Eski çağlardan günümüze kadar medeniyetin beşiği olarak adlandırılan bölgelerin her zaman su havzalarının yakınında kurulduğunu, medeniyetler suyun hayat verdiği topraklarda yeşerdiğini dile getiren Engin, tarih boyunca akarsulardan yararlanma imkanı bulan toplumların dönemlerinin en ileri medeniyetlerini kurduklarını, bulamayanların ise yurtlarını terk edip göç etmek zorunda kaldıkların hatırlattı. Başkan Engin, Çukurova havzasında yılın 12 ayı kesintisiz ürün üretiminin gerçekleştirildiğini ve yaş meyve sebze, narenciye, buğday, soğan, patates ve mısır gibi temel gıda ürünlerinin ilk hasadının bu bölgede yapıldığını anımsatarak, sulama suyunun önemine dikkat çekti.
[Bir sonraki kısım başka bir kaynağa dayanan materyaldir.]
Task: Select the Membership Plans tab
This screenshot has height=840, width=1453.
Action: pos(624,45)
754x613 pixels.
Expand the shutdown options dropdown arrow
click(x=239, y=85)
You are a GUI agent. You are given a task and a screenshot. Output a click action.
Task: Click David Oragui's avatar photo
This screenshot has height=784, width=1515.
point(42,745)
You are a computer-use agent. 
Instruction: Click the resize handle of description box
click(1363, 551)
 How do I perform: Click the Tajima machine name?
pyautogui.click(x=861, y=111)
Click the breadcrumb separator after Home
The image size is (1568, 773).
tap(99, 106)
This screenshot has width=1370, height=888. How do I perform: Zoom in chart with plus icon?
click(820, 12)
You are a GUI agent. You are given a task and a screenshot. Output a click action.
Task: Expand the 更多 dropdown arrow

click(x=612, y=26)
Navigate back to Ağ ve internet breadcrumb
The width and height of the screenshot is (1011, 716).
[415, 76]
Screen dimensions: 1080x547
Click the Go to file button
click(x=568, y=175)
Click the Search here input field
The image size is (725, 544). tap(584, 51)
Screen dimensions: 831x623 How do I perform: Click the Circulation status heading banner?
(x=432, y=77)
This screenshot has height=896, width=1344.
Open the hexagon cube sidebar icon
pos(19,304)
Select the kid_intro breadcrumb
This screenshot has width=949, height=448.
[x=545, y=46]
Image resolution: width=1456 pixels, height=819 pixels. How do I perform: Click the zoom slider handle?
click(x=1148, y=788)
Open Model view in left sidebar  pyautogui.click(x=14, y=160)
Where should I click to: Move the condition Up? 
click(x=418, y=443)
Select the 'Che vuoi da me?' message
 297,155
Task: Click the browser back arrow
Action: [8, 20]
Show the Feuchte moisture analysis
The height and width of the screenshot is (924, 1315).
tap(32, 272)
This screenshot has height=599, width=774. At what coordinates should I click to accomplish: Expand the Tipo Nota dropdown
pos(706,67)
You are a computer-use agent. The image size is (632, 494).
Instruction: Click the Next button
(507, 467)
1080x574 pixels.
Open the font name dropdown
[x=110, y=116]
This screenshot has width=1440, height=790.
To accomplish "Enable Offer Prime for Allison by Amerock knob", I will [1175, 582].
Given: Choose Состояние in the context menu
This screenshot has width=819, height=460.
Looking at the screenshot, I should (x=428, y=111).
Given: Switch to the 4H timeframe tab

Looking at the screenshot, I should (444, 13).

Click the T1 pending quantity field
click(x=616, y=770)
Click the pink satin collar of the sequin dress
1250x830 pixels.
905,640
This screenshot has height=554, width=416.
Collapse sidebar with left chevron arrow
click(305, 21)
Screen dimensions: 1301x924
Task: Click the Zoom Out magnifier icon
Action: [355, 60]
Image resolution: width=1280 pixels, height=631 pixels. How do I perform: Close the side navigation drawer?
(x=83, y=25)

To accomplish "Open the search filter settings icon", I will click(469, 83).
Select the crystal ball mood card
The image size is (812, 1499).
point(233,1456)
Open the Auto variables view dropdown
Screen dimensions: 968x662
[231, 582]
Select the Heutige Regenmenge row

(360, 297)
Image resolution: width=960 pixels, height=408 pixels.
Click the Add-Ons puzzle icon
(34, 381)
Koronavirüs salgınının tarımın ne kadar önemli olduğunu ve üzerinde ne kadar ciddiyetle durulması gerektiğini bir kez daha gözler önüne serdiğini belirten Başkan Engin, “Tarım gıda yönünden büyük önem taşımaktadır. Tarımda üretim ve tedarik zincirinin mutlak suretle aksamadan sürdürülmesi için tarımsal sulama kaynaklarının arttırılması gerekmektedir. Bu nedenle Pamukluk Barajının tamamlanması Çukurova havzasının tarımına can suyu olacaktır. Tarımsal sulamada enerji maliyetlerinin önüne geçilecek bu projeyle ucuz sulama maliyetleri ile Çukurova havzasının tarımsal faaliyetlerini arttıracaktır.” dedi. Engin, tarihin toplumlara verdiği en büyük dersin su ve suyun doğru kullanımı olduğunu hatırlatarak, ekonomi, sağlık ve tarım için sekteye uğramış barajların bir an önce yapımının tamamlanması gerektiğini belirterek, “Pamukluk Barajının tamamlanması için Cumhurbaşkanımız Sayın Recep Tayyip Erdoğan, Tarım ve Orman Bakanımız Sayın Bekir Pakdemirli ile tüm Mersin Milletvekillerimizin desteğini bekliyoruz.” şeklinde konuştu.